George Orwell wrote, “Power-worship blurs political judgment because it leads, almost unavoidably, to the belief that present trends will continue.” He was referring to Western intellectuals and journalists who had consistently reversed their predictions of who would win or lose the war to correspond with the latest Allied or Nazi victory. But the principle is just as true today on the domestic front. Haven’t you noticed how the high priests of conventional wisdom always saw at least two sides to everything Bill Clinton did, until he lost power. Then, all of a sudden, his last acts were “indefensible” and “incomprehensible.” If he’d pardoned Marc Rich in early 1996 with a full term ahead of him, do you really think the Washington Post would be so outraged? I don’t.

Announcement

So on Friday I announced that the National Review Online Flying Monkey T-shirts had finally arrived. The immediate and swift response from the market?

“What the hell are you talking about?”

When you think about it, it’s not an unreasonable question. Dozens of people wanted to know why we were selling apparel with depictions of chimps taking flight. Were there soaring simians in God and Man at Yale? Is this some veiled commentary on the current state of the creationist debate? Was your webmaster sniffing toner cartridges again?

This points to an ongoing challenge. NRO has picked up a lot of new readers, which is great. Also, some long-time readers are too high on huffed hairspray to catch everything going on. Someday I will do a full FAQ for new readers. But for right now, let me tell you what a Flying Monkey (as opposed to the cheese-eating-surrender variety) is.

Well, you are a flying monkey. Okay, not the plural you. But you the person for whom I imagine I’m writing this column; you the guy who sends me three paragraphs on what the most Rousseauian line from Silence of the Lambs was; you, the gal who explains to me why my dog shouldn’t be opposed to Bulgarian nationalism; you the pop-culture-drenched dilettantes and intellectual jacks-of-all-trades-but-masters-of-none who know how Kirk won the Kobiashi Maru but are also curious about Augustine’s City of God.

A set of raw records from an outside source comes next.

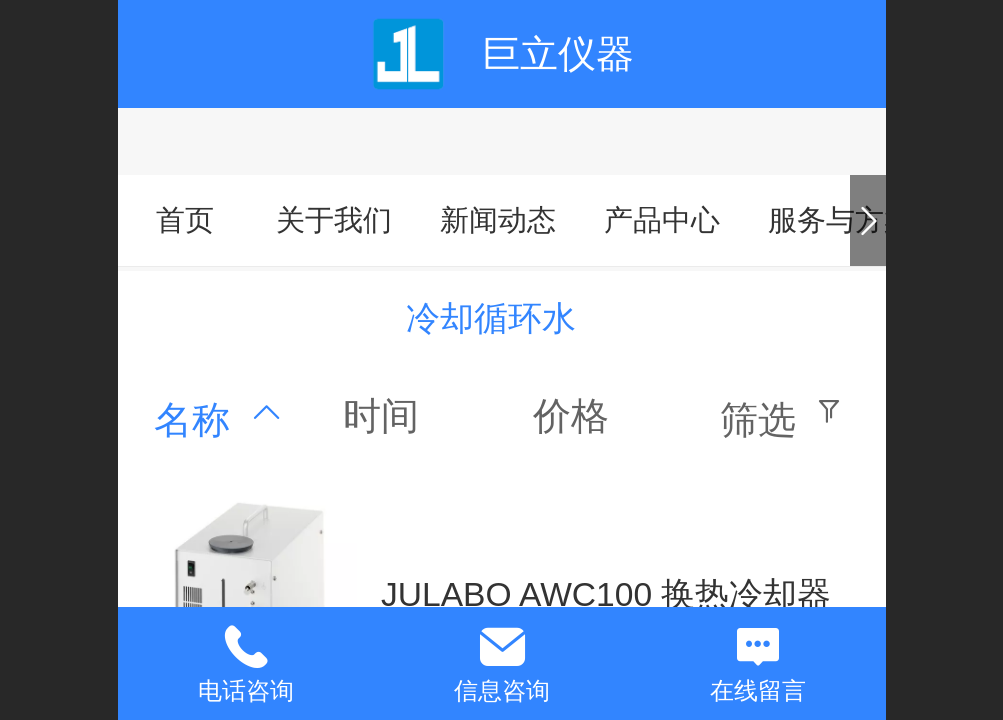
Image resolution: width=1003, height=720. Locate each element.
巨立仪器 (558, 53)
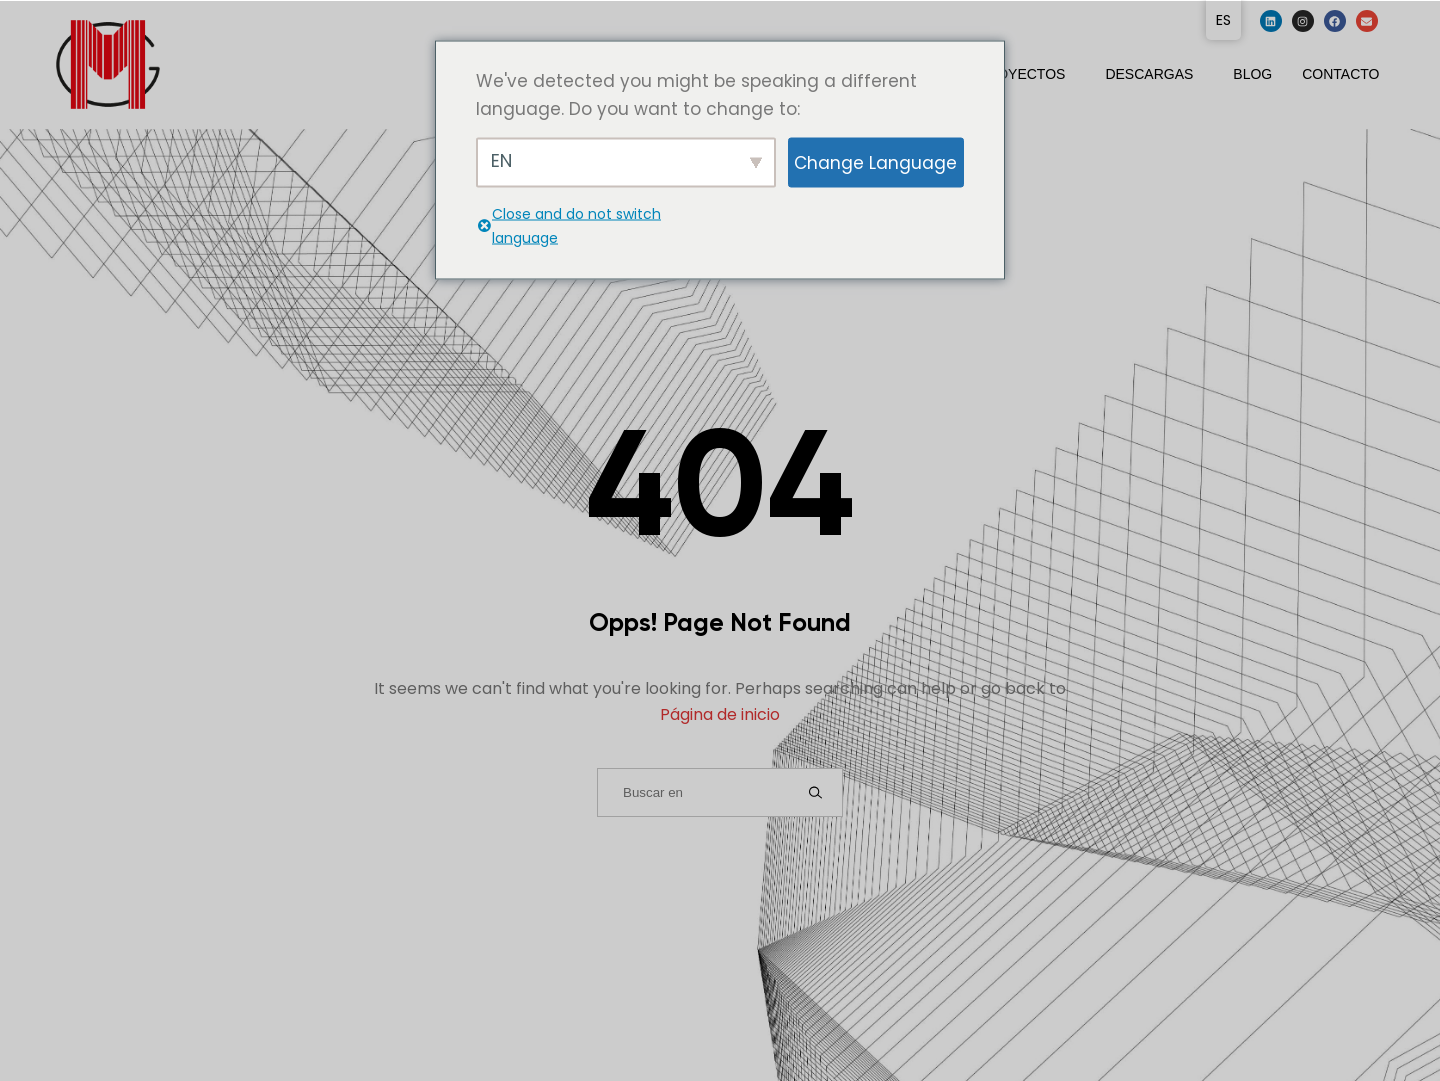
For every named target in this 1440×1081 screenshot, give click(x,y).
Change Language (875, 162)
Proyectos (1022, 74)
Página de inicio (720, 714)
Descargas (1149, 74)
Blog (1252, 74)
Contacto (1340, 74)
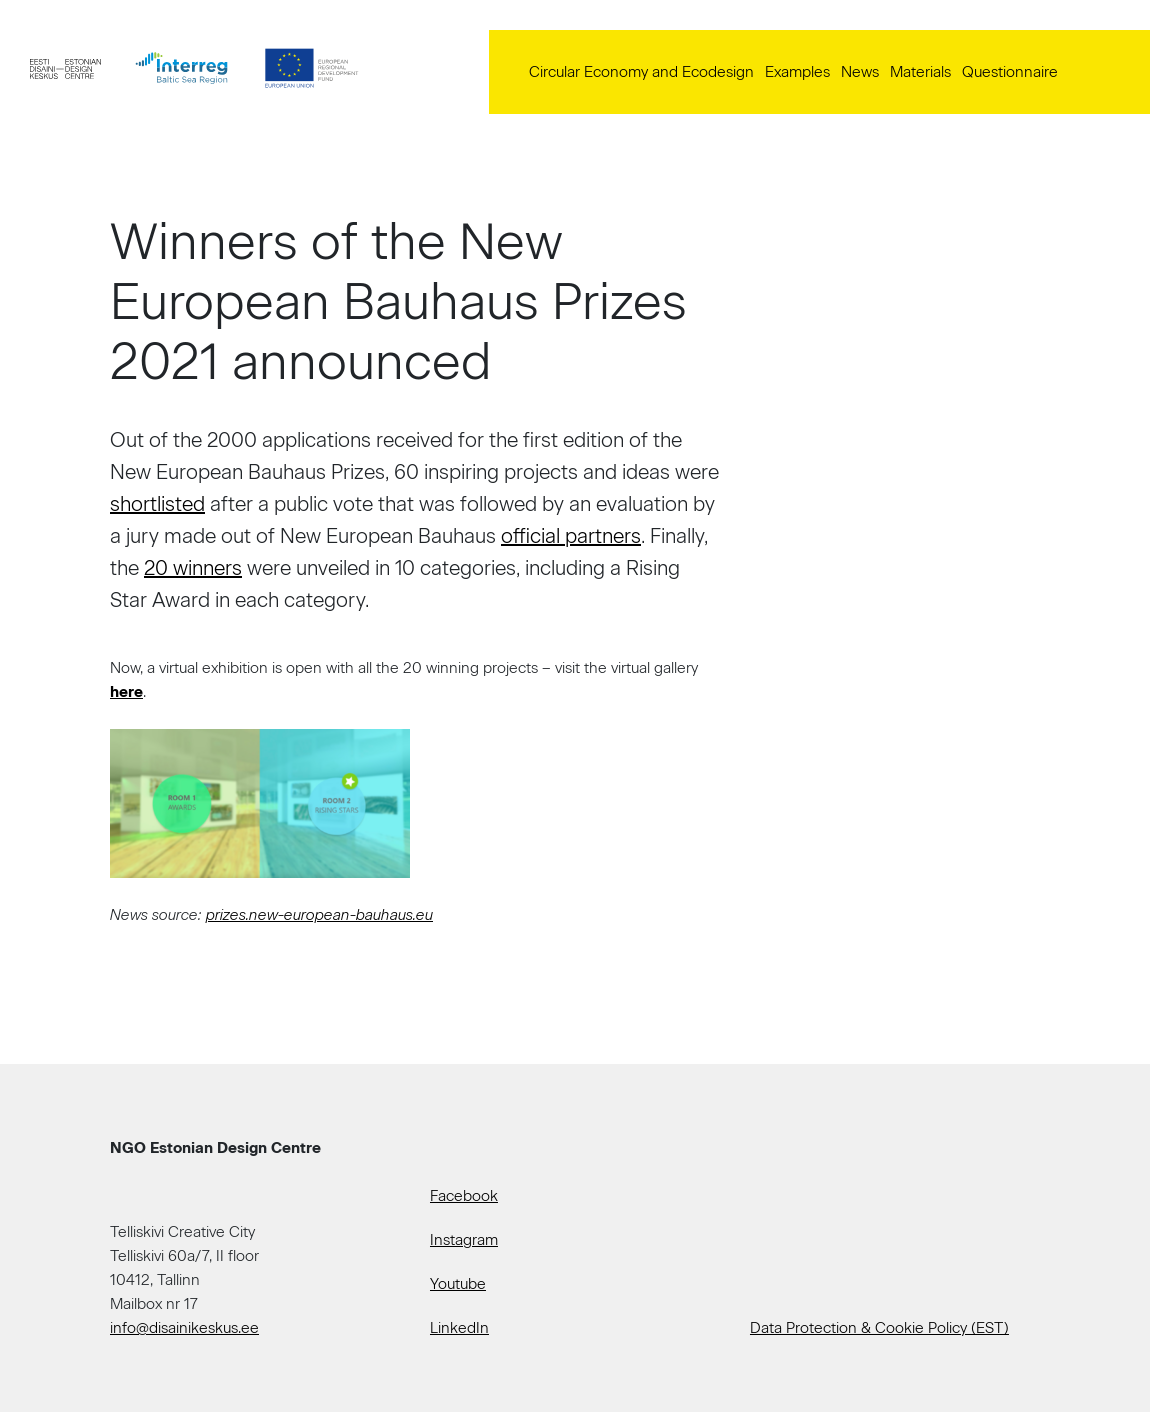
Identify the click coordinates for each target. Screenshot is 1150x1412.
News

Flying monkeys are the people who keep me on my toes, much like Robert Reich at a urinal. You are scattered — like the Nockian Remnant or perhaps like so many Junior Mints you’re too tired to pick out of the carpet — across the United States and the world. You dwell in veal-pen cubicles and home offices, on military bases and oil derricks. Some of you are not quite conservatives, others are not quite geeks; but you hang out at NRO, if only for the slice of cantaloupe at the end.

The phrase “flying monkey” — originally from the Wizard of Oz of course — has been a term of art for loyal readers of this column and NRO for a long time. Just search for “Flying Monkey” in our search engine if you don’t believe me. I didn’t come up the phrase; NR’s associate publisher, Jack Fowler, did. We use it as a term of affection and I hope you will take it in that spirit. If you don’t, I’m sure I’ll hear about it.